Militares ignoram perfil de atiradores autorizados pelo Exército
Força não sabe origem, gênero, idade e renda dos CACs, controlados pelos próprios militares
O Exército não sabe a origem, o gênero, a idade ou mesmo a renda salarial - e os quantitativos por profissão - dos mais de 400 mil caçadores, atiradores e colecionadores (CACs) registrados no Brasil. Em resposta a uma solicitação da reportagem do SBT News, a partir da Lei de Acesso à Informação (LAI), a Diretoria de Fiscalização de Produtos Controlados (DFPC) admitiu a ausência de dados.
"A respeito do assunto, a Diretoria de Fiscalização de Produtos Controlados esclareceu que as informações referentes a gênero e idade não são exigidas para o registro junto ao Exército, conforme Anexo B da Portaria nº 150 do COLOG, de 5 de dezembro de 2019, que trata do requerimento para concessão de CR para atividades CACs. Sendo assim, não há como realizar esse levantamento", diz o Exército.
No caso das profissões, o Exército apresenta uma miríade de profissões (sem quantitativo por atividade), "como forma de atender à solicitação", em ordem alfabética, que, na prática, serve pouco para identificar os grupos que estão se armando: de açougueiro a advogado, passando por agricultor e desembargador, o Comando do Exército listou 91 atividades profissionais. "Com relação à informação referente a profissões, estes lançamentos são realizados na forma de preenchimento livre, ou seja, por extenso, o que inviabiliza a padronização das informações fornecidas pelos registrados", diz o comando do Exército.

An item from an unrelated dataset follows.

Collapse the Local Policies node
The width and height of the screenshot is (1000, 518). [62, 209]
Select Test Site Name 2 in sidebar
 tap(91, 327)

Uma pista sobre o gênero predominante, entretanto, é dada. Em um único caso, a profissão é informada no feminino: pedagoga, o que pode mostrar uma predominância de homens que estão se armando mais - mas tudo é incerto. Assim, o que se vê é que, o principal controlador do comércio de armas no Brasil, não tem um cadastro eficiente. Resta buscar outras pistas, a partir das regiões militares com mais liberação de registros de CACs e mesmo autorizações para clubes de tiros.
No primeiro caso, um levantamento do Instituto Sou da Paz, há um dado óbvio sobre os CACs: o maior número, 123.734, está na 2ª Região Militar (RM), que corresponde a São Paulo. Mas já é possível identificar os estados da região Sul (3ª RM), com crescimento de caçadores, atiradores e colecionadores. No Paraná, Santa Catarina e no Rio Grande do Sul há um total de 137.675 CACs. No caso dos clubes de tiros, um levantamento do site SBT News mostra que esses estados foram os que mais registraram tal comércio no ano passado: 84, duas vezes a mais do que São Paulo.
"As lacunas de informações do SIGMA (Sistema Militar de Armas, controlado pelo Exército) sobre o perfil dos CACs impedem a implantação de um controle efetivo sobre essa categoria. É grave, pois contrária ao que diz o Estatuto do Desarmamento", afirma Arthur Trindade, diretor do Instituto de Ciências Social da Universidade de Brasília (UnB), integrante do Núcleo de Estudos sobre Violência e Segurança (NEVIS/UnB) e conselheiro do Fórum Brasilieiro de Segurança Pública.
No início deste mês de julho, o jornal Folha de São Paulo revelou que o Exército também é incapaz de produzir relatórios sobre os tipos de armas atualmente nas mãos dos CACs. A resposta dos militares para a ausência de dados é a mesma: falta de padronização de campos do Sigma.
Em nota, o Exército afirma que dados estatísticos por unidade da federação, tipos ou modelos de armas, classificações identitárias dos administrados e outras informações, como foi solicitado por algumas ONG e/ou veículos de imprensa, estão fora dos parâmetros necessários às ações de fiscalização. "Assim, não há razão para que tais informações constem nos bancos de dados e/ou sistemas de informação."